In this study spatially offset Raman spectroscopy (SORS), which allows the collection of Raman spectra through turbid media, is being applied to collect Raman spectra of bone. The principal aim to find ways to use Raman spectroscopy to assess bone quality in vivo.

Study Overview

• Status: Active, not recruiting
• Conditions: Osteoarthritis; Osteoporosis; Osteogenesis Imperfecta; Rickets / Osteomalacia; Bone Infection
• Intervention / Treatment: Device: spatially offset Raman spectrometer (SORS)

• Study Type: Observational
• Enrollment (Anticipated): 245

Participation Criteria

Eligibility Criteria

• Ages Eligible for Study: 1 second and older (Child, Adult, Older Adult)
• Accepts Healthy Volunteers: No
• Genders Eligible for Study: All

• Sampling Method: Non-Probability Sample

Study Population

Control patients, patients with osteoarthritis, patients with osteoporosis, patients with osteogenesis imperfecta, patients with rickets or osteomalacia, patients with suspected bone infection.

Description

INCLUSION CRITERIA

Cohort 1: 40 volunteers, free from bone disease:

• Participants must be free from bone disease and not have a family history of OI;
• Participants to be age and sex matched with OP participants may be recruited among individuals attending the RNOH Metabolic Unit for DXA scanning, who are shown to have normal bone density T score> -2.5;
• No history of non-accidental fracture;
• No history of OA or clinical manifestations of disease;
• No clinical features of OI;
• Controls will be sex and age matched (within five years) to the disease cohort patients.
• Children and adults both required

Cohort 2: 40 patients with OI:

• Patients must have been clinically diagnosed with OI;
• Where possible participants will be identified from the Royal National Orthopaedic Hospital, Metabolic Unit database; if not from RNOH then diagnosis will be otherwise confirmed

Cohort 3: 40 patients with OA:

• Patients must have been clinically diagnosed with OA;
• Participants will be identified from the Royal National Orthopaedic Hospital, Metabolic Unit database; if not from RNOH then diagnosis will be otherwise confirmed

Cohort 4: 40 patients with OI, receiving treatment with bisphosphonates:

• Patients must have been clinically diagnosed with OI and bisphosphonates prescribed as a course of treatment;
• 20 Adults and 20 children
• Where possible participants will be identified from the Royal National Orthopaedic Hospital, Metabolic Unit database; if not from RNOH then diagnosis will be otherwise confirmed
• Where possible measurements will be acquired prior to the start of treatment and then for up to 4 follow up visits at flexible time points to allow scheduling to coincide with hospital appointments. The minimum time between visits should be 2 months.

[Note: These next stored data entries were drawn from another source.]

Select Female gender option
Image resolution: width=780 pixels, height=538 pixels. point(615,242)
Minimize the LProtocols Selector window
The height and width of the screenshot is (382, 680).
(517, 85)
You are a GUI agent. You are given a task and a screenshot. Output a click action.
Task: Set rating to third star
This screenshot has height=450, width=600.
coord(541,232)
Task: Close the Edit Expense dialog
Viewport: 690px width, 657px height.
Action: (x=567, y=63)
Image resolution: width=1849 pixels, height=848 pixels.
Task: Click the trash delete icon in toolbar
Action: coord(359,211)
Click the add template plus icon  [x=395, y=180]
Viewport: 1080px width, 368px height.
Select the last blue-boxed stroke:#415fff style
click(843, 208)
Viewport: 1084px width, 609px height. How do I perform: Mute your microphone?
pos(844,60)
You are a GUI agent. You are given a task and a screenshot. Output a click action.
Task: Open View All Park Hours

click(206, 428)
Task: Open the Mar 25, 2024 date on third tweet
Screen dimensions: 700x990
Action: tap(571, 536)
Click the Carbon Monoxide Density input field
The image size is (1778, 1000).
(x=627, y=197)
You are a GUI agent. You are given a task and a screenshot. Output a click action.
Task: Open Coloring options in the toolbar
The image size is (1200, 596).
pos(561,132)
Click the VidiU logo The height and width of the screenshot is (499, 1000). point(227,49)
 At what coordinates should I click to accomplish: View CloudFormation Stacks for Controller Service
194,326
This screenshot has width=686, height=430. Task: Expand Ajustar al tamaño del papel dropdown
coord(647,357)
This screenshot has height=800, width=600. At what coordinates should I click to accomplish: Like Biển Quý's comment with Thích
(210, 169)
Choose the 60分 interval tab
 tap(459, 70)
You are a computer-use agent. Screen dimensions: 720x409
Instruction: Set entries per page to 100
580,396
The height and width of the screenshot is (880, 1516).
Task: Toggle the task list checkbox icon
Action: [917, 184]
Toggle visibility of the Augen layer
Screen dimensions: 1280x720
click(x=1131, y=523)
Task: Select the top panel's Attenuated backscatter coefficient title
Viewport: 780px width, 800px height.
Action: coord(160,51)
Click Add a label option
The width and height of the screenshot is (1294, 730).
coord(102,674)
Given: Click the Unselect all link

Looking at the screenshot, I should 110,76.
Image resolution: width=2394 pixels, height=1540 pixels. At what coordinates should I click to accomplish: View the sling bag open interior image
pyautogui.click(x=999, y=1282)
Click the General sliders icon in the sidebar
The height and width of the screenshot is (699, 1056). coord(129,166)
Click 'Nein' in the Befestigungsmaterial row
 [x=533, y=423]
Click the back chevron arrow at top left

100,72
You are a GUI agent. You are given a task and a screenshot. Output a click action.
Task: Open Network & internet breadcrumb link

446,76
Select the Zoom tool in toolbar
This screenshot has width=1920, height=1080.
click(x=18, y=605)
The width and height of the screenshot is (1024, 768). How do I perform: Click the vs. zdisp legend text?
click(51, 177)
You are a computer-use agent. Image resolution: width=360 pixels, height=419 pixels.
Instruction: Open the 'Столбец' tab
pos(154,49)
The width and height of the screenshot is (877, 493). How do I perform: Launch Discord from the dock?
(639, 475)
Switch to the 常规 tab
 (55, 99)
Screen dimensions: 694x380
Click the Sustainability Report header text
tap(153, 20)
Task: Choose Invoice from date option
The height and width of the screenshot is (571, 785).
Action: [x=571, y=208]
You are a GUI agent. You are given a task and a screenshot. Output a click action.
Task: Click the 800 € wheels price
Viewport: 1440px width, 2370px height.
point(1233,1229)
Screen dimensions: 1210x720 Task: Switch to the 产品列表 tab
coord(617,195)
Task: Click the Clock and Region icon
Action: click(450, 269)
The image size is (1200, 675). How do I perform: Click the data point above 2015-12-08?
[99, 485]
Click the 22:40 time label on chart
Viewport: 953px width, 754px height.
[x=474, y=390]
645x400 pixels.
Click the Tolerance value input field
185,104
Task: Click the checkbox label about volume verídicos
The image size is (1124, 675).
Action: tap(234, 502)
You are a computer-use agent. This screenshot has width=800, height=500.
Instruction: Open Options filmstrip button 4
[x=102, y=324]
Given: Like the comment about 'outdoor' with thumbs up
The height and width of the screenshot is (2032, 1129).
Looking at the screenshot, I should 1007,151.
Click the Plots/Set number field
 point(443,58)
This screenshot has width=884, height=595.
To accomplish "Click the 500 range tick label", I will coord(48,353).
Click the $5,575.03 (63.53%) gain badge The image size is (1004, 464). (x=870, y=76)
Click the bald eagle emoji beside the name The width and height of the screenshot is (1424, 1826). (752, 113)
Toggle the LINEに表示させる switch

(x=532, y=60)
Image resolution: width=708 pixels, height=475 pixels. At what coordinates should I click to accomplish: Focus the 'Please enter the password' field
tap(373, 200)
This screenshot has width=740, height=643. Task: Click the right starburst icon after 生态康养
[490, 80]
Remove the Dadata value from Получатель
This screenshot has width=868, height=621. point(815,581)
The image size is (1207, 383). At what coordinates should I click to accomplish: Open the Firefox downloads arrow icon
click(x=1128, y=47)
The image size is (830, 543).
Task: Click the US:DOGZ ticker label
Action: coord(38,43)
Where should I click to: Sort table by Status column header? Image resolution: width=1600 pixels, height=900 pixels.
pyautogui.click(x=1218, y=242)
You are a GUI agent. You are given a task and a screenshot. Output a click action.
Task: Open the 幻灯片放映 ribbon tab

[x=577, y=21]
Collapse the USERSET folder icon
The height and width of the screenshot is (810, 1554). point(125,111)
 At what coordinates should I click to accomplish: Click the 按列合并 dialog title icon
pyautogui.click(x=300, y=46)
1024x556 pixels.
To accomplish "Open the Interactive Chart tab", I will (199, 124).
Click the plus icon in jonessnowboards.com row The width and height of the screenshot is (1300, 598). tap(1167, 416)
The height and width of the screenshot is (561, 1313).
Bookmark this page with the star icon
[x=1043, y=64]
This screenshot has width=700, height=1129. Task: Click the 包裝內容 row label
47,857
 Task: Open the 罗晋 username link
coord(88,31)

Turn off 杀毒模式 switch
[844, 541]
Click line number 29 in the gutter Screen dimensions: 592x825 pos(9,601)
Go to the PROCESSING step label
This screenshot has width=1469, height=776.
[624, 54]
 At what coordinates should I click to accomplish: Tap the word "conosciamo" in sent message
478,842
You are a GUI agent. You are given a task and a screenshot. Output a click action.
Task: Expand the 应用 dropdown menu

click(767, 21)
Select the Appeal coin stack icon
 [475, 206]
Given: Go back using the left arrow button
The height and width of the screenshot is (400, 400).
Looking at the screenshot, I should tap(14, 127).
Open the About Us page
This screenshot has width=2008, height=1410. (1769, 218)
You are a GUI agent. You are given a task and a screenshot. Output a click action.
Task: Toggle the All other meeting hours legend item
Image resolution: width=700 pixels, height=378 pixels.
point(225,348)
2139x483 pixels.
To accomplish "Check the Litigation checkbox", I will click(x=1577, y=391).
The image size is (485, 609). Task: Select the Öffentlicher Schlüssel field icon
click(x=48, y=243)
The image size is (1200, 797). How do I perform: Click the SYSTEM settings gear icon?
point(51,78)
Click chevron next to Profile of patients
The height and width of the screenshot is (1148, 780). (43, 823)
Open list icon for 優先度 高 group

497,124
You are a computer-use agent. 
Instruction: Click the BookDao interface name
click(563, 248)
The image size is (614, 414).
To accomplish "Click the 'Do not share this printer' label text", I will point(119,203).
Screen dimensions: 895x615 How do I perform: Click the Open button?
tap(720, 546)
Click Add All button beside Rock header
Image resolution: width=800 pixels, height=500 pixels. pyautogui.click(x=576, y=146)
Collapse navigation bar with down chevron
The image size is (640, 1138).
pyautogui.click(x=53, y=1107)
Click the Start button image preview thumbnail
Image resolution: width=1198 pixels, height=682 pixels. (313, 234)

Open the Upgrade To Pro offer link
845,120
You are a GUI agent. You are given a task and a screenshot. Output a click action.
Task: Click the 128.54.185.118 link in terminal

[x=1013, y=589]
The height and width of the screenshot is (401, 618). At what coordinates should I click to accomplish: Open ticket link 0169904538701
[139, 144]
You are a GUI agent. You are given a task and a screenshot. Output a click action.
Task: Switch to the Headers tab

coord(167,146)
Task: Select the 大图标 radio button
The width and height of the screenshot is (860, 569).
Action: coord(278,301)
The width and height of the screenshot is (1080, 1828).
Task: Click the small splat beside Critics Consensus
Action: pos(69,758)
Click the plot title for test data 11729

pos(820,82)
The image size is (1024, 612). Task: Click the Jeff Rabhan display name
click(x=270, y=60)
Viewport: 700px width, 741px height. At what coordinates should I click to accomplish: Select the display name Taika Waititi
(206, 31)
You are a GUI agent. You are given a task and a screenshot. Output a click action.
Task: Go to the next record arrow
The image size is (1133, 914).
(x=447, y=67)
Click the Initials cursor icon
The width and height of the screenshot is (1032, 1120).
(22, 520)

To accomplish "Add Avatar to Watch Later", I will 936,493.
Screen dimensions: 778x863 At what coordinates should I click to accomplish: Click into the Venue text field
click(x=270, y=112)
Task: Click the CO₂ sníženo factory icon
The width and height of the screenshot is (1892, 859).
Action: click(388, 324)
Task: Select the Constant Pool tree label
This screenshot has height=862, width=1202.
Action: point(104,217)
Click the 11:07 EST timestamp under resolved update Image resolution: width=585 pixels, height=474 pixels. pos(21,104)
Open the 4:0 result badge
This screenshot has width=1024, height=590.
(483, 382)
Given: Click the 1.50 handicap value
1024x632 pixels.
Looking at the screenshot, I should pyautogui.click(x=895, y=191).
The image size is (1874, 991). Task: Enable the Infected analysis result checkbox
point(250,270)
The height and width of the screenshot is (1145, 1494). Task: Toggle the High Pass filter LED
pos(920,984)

Cohort 5: 2x 30 patients with OP (two treatment groups):

• Patients must have been clinically diagnosed with OP;
• The first cohort will have been prescribed with bisphosphonate anti-resorptive treatment; the second with anabolic agents. Where treatment has ceased but remains active (long-acting), potential participants may be included at Dr. Keen's discretion.
• Where possible participants will be identified from the Royal National Orthopaedic Hospital, Metabolic Unit database; if not from RNOH then diagnosis will be otherwise confirmed
• BMD confirmed with DXA
• Where possible measurements will be acquired prior to the start of treatment and then up to 4 follow up visits at flexible time points to allow scheduling to coincide with hospital appointments. Minimum time between visits should be 2 months.

Cohort 6: 10-15 participants with rickets, 10-15 participants with osteomalacia

• Patients must have been clinically diagnosed with rickets/osteomalacia;
• Blood tests for 25-hydroxyvitamin D should be ≤25 nmol/L
• Once participants are on treatment a further measurement will be made 6 months afterwards
• Participants for rickets and osteomalacia groups will be recruited to give a total of 10 complete sets of data per group

Cohort 7: 5 participants with a suspected bone infection

• Participants will have been diagnosed at RNOH with a suspected bone infection
• Participants will be scanned around the localised area of suspected infection. Measurements may also be taken away from the infection on the same side and the contralateral anatomical location e.g., if infection is suspected at the right knee then we may also scan further down the right leg and the left leg.
• Participants may have 1 or 2 visits; the latter to take place after all infection has cleared up. This is not subject to a fixed time frame.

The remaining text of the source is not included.